Pixel coordinate grounding data
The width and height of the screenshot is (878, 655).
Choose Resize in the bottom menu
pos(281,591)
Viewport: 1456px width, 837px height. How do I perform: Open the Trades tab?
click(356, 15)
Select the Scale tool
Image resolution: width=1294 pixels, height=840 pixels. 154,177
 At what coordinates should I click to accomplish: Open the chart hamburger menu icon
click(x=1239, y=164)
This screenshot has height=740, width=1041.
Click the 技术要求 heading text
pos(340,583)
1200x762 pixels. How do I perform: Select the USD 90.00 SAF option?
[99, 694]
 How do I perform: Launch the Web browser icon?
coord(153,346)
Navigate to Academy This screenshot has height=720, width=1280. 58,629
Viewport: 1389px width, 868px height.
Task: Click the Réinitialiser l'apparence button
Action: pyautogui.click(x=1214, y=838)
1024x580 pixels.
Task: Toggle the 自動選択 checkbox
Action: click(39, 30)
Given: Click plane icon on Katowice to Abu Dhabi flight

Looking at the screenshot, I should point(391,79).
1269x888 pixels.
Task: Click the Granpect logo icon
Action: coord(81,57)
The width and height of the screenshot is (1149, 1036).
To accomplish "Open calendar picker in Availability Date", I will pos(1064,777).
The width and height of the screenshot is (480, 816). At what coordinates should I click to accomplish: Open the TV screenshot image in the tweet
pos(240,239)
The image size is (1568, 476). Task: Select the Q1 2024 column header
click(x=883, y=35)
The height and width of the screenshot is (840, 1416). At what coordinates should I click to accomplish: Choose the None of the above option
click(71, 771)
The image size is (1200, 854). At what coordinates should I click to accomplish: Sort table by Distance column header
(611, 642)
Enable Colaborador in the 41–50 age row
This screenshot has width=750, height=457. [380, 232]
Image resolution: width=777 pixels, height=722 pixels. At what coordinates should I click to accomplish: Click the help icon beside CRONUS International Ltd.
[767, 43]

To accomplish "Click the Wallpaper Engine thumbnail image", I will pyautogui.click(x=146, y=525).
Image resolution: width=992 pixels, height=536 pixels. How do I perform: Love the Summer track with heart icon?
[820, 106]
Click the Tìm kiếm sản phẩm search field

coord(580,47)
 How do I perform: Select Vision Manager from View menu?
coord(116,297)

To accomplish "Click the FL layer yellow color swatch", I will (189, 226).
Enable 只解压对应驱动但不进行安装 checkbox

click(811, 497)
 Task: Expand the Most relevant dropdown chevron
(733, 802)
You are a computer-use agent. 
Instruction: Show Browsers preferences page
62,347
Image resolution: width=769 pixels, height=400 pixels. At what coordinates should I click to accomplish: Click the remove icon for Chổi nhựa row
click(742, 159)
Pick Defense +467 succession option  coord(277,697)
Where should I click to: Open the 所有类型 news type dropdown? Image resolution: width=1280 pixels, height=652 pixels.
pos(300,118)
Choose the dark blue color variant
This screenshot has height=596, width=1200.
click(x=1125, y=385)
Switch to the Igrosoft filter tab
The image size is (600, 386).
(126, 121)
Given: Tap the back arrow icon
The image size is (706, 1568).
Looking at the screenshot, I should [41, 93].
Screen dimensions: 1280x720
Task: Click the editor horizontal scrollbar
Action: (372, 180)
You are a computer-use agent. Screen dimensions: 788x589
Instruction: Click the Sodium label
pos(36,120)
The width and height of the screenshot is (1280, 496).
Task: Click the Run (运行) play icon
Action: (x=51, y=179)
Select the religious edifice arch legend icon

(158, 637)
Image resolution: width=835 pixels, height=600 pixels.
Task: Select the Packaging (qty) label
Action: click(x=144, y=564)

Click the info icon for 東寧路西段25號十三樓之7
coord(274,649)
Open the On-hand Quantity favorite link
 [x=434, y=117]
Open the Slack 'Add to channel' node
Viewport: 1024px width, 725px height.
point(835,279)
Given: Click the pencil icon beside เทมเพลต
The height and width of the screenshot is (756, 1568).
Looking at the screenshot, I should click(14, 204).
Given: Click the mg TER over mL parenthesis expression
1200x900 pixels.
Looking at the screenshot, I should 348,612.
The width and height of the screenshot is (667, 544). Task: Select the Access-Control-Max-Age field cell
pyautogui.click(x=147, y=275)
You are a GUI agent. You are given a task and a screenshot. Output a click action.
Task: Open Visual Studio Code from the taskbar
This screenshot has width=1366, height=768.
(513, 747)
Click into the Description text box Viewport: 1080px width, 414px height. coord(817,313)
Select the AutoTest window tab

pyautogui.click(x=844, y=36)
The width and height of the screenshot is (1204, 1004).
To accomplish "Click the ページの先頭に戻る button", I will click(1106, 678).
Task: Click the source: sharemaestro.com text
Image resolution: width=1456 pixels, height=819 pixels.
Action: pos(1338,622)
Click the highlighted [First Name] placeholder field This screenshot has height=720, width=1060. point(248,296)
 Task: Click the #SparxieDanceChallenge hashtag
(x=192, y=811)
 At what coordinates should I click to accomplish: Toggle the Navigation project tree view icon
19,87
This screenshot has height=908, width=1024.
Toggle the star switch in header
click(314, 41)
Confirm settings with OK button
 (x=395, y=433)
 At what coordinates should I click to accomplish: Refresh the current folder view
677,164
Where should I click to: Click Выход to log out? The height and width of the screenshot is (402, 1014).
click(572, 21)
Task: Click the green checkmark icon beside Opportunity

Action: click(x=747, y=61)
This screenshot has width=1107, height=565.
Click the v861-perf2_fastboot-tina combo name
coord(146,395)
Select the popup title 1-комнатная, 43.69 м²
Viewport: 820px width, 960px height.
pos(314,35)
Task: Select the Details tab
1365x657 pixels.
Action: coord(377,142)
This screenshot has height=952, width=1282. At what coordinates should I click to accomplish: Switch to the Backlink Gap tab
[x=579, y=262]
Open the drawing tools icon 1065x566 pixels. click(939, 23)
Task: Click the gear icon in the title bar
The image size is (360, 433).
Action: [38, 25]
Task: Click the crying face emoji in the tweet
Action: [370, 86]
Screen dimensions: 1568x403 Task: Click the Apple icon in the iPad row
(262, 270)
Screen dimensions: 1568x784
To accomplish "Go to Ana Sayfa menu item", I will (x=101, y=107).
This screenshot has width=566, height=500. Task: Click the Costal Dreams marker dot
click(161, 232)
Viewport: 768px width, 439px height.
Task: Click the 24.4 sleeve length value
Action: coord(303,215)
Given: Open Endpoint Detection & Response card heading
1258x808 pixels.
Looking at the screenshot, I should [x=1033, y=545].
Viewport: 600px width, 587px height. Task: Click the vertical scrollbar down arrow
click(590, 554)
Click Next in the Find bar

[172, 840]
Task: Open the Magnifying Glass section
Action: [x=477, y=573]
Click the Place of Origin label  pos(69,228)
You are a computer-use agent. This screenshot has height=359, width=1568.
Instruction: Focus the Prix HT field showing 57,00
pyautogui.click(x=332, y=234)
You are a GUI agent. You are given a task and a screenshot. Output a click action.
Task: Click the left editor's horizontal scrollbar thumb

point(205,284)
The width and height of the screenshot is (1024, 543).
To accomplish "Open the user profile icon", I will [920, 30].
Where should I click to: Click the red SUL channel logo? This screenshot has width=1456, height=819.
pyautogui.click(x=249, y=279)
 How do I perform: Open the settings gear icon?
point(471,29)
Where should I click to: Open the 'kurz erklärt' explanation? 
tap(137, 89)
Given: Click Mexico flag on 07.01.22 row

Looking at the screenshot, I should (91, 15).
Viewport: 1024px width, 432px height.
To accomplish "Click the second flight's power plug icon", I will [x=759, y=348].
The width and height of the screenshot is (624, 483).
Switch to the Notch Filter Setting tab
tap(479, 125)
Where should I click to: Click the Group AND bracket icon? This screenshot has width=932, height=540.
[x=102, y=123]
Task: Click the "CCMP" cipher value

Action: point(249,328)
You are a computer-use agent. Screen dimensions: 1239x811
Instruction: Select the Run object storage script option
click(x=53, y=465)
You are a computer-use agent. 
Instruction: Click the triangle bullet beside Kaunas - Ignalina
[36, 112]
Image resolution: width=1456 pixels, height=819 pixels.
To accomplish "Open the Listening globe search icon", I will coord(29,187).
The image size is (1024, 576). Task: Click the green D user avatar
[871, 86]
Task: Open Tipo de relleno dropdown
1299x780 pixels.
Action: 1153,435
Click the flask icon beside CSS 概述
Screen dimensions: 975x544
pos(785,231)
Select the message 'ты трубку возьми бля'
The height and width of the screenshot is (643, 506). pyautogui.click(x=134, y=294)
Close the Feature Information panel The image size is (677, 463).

ABOUT THIS EXERCISE :: Exact copies of the line with "Instruction: Select the" and of every later line in the entries make up the whole answer.

SOLUTION FOR THIS PROBLEM ::
Instruction: Select the Run object storage script option
click(x=53, y=465)
You are a computer-use agent. 
Instruction: Click the triangle bullet beside Kaunas - Ignalina
[36, 112]
Image resolution: width=1456 pixels, height=819 pixels.
To accomplish "Open the Listening globe search icon", I will coord(29,187).
The image size is (1024, 576). Task: Click the green D user avatar
[871, 86]
Task: Open Tipo de relleno dropdown
1299x780 pixels.
Action: 1153,435
Click the flask icon beside CSS 概述
Screen dimensions: 975x544
pos(785,231)
Select the message 'ты трубку возьми бля'
The height and width of the screenshot is (643, 506). pyautogui.click(x=134, y=294)
Close the Feature Information panel The image size is (677, 463).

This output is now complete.